Especially as long as there are others who have so much to offer and as long as I have so much to learn."
BELIEVE IT OR NOT BUT HENDRIX WAS A HURLER
Kudos to the Omagh firm Squareball, who've launched a line of fashionable GAA sportswear that includes hoodies, zip-up jackets and t-shirts, the latter bearing slogans such as "Take your points and the goals will come" and "Hill 16".
(Sideline Cuts is wearing a fetching cloud-blue cotton number inscribed "Hendrix was a hurler", complete with an illustration of the great man with hurley in hand, as he types. ) Great concept. Full details on www. squareball. com.
CANNING FOLLOWS BASKETBALL'S BEST
Curious one at the Adidas hurling launch the other day. You had the usual suspects . . . from Cork, Sean Og and Ben and Jerry; from Kilkenny, JJ and Tommy Walsh;
from Tipp, Eoin Kelly; and from Waterford, Ken. But there was no one from Clare, or Limerick, or Wexford. And the one from Galway? Joe Canning, who, as he made no secret of, hasn't even played senior for the county yet.
What does that say? Well, for one, it says everything about where Clare, Limerick, Wexford and Galway are right now and it also says a lot about how the sportswear giants feel about Canning's potential.

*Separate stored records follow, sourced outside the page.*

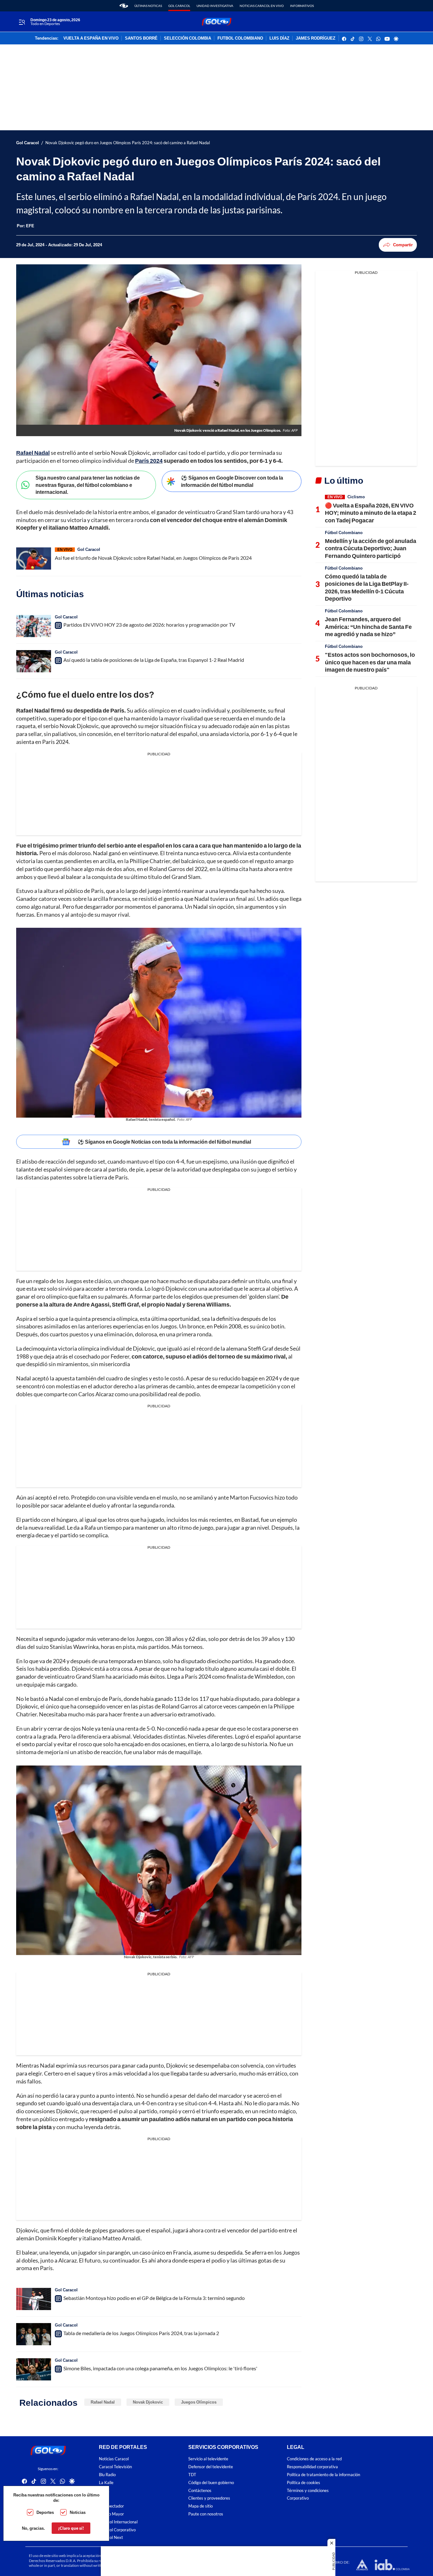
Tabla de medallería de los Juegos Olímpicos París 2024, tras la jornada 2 (141, 2333)
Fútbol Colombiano (344, 532)
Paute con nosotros (205, 2514)
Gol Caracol (179, 5)
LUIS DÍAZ (279, 38)
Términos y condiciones (308, 2490)
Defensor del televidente (210, 2467)
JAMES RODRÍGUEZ (315, 38)
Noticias (78, 2512)
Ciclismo (356, 496)
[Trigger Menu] (21, 22)
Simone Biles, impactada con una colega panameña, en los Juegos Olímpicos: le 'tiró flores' (160, 2368)
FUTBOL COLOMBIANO (240, 38)
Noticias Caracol (114, 2459)
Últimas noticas (148, 5)
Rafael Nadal (103, 2402)
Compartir (403, 244)
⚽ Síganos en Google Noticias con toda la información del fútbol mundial (164, 1142)
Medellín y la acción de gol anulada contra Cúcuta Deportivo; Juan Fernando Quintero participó (370, 548)
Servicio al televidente (208, 2459)
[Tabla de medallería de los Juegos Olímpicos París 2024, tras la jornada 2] (33, 2334)
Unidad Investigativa (215, 5)
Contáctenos (199, 2490)
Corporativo (298, 2498)
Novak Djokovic (148, 2402)
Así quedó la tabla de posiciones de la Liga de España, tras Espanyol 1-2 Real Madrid (153, 660)
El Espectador (111, 2506)
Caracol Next (111, 2537)
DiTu (103, 2498)
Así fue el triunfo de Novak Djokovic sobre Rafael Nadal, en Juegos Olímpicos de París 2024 (153, 558)
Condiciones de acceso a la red (314, 2459)
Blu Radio (107, 2475)
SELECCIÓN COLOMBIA (187, 38)
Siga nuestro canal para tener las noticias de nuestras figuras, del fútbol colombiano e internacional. (88, 485)
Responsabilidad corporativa (312, 2467)
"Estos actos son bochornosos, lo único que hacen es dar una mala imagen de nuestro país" (370, 662)
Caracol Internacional (118, 2522)
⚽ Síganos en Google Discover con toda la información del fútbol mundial (232, 481)
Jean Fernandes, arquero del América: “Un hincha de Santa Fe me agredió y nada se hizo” (368, 626)
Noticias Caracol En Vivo (262, 5)
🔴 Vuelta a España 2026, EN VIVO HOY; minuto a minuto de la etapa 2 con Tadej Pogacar (370, 513)
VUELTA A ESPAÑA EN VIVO (91, 38)
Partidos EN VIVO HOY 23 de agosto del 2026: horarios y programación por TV (149, 625)
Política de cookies (303, 2483)
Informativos (302, 5)
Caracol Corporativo (117, 2530)
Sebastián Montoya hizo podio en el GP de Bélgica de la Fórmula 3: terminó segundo (154, 2298)
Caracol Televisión (115, 2467)
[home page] (124, 5)
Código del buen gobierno (211, 2483)
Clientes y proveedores (209, 2498)
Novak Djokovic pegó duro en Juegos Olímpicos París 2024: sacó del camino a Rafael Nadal (127, 143)
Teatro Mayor (111, 2514)
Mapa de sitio (200, 2506)
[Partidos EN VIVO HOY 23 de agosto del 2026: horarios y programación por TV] (33, 626)
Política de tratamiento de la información (323, 2475)
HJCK (104, 2490)
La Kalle (106, 2483)
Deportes (45, 2512)
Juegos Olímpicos (199, 2402)
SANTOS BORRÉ (141, 38)
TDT (192, 2475)
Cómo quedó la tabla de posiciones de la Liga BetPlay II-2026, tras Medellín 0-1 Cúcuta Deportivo (367, 587)
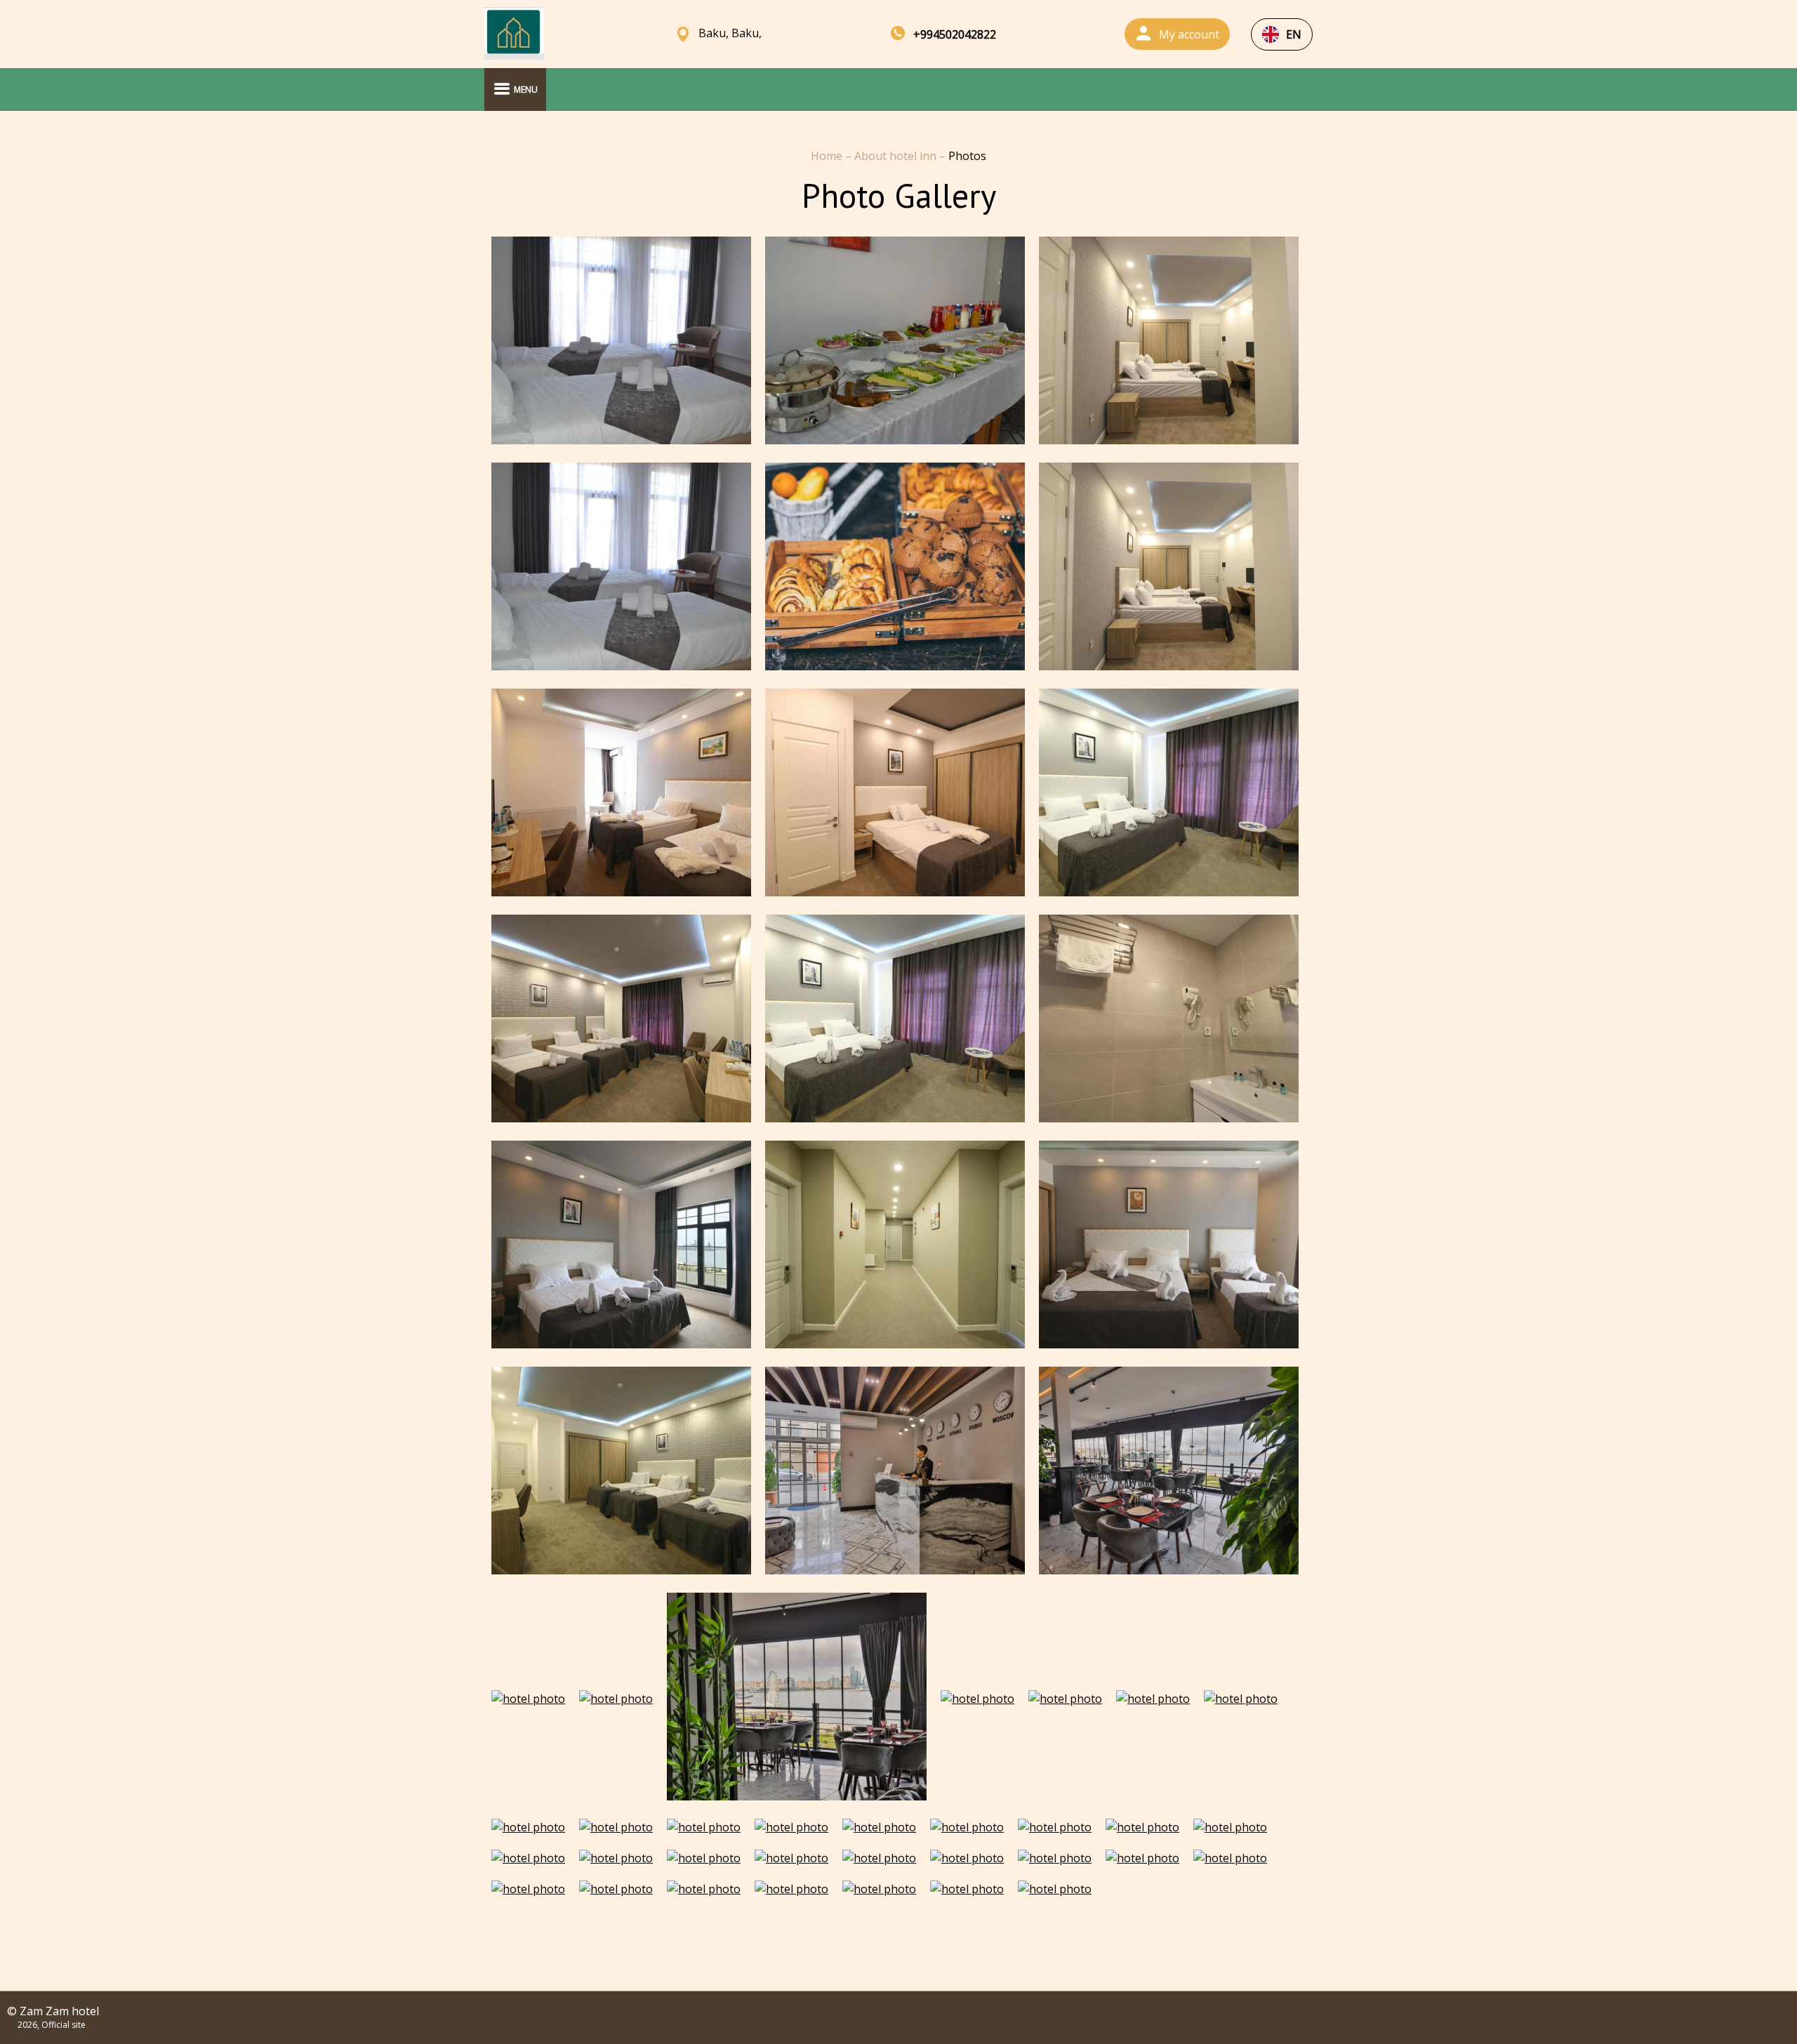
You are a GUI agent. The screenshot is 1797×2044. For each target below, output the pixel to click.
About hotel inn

This, afterall, is an organisation that was trumped by Nike, who signed Michael Jordan before he entered the NBA and who were paying LeBron James to wear their gear before he was 16.
The future isn't quick coming along . . . and repaying the foresight of its sponsors. Last Thursday, 22-year-old James scored the Cleveland Cavalier's last 25 points, including a buzzer-beating lay-up, to give them a 109-107 win over the Detroit Pistons and go within one game of qualifying for the NBA finals. Already they're calling his 48-points display one of the greatest in the sport's history. As good as Jordan's best, even.
Now, who, in a few years time, could do something similar in hurling?
Mind you, Jordan, LeBron. No pressure, Joe.